Segment Start: Record excerpts
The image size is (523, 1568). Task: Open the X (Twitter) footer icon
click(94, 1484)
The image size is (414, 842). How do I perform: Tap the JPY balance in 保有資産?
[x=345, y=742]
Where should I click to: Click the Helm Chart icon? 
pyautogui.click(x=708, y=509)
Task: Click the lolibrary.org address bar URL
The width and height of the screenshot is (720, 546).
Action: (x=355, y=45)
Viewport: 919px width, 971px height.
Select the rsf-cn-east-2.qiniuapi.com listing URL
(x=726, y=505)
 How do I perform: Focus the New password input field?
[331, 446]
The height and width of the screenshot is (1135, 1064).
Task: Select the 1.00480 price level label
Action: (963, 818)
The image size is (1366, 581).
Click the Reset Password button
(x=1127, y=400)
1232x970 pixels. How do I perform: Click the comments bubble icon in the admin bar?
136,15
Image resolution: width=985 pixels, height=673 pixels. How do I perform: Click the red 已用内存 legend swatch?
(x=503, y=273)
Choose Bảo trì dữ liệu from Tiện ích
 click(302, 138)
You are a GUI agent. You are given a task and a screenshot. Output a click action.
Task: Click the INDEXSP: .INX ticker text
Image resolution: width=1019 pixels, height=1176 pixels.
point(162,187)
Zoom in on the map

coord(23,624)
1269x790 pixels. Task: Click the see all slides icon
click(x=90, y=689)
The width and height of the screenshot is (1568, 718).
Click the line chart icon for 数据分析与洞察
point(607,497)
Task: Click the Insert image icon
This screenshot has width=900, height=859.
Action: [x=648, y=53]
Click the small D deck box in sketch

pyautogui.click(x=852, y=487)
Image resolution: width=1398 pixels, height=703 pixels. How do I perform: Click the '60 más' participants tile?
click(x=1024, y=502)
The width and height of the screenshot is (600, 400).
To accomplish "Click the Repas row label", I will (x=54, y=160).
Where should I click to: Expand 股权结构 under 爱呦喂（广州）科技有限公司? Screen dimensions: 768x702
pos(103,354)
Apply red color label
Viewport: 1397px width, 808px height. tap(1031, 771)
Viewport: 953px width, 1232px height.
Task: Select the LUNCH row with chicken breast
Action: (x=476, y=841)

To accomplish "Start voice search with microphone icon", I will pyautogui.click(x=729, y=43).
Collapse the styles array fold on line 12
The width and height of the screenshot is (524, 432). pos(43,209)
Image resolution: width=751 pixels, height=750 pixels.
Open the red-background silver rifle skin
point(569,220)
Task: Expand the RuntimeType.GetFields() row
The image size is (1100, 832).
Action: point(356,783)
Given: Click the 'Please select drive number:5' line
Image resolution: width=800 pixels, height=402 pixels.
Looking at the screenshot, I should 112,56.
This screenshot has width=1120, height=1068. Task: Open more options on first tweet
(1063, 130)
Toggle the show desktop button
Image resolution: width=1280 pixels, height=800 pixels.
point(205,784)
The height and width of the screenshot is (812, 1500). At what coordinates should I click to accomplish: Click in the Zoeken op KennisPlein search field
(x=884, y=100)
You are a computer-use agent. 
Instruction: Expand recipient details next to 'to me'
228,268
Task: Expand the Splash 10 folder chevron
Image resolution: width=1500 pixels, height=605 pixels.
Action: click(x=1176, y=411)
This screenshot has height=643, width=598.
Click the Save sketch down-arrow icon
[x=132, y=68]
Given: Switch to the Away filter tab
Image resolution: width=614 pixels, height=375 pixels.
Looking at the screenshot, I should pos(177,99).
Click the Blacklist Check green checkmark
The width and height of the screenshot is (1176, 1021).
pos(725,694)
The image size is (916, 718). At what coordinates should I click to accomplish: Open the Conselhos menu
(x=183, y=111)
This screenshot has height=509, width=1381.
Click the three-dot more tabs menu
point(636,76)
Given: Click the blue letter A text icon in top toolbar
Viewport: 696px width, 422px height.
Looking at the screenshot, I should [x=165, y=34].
Segment End: Record excerpts
--- Work to be completed ---
Read the data above. Pull out each line in which the string "will" appears.

--- Exercise output ---
To accomplish "Click the Repas row label", I will (x=54, y=160).
To accomplish "Start voice search with microphone icon", I will pyautogui.click(x=729, y=43).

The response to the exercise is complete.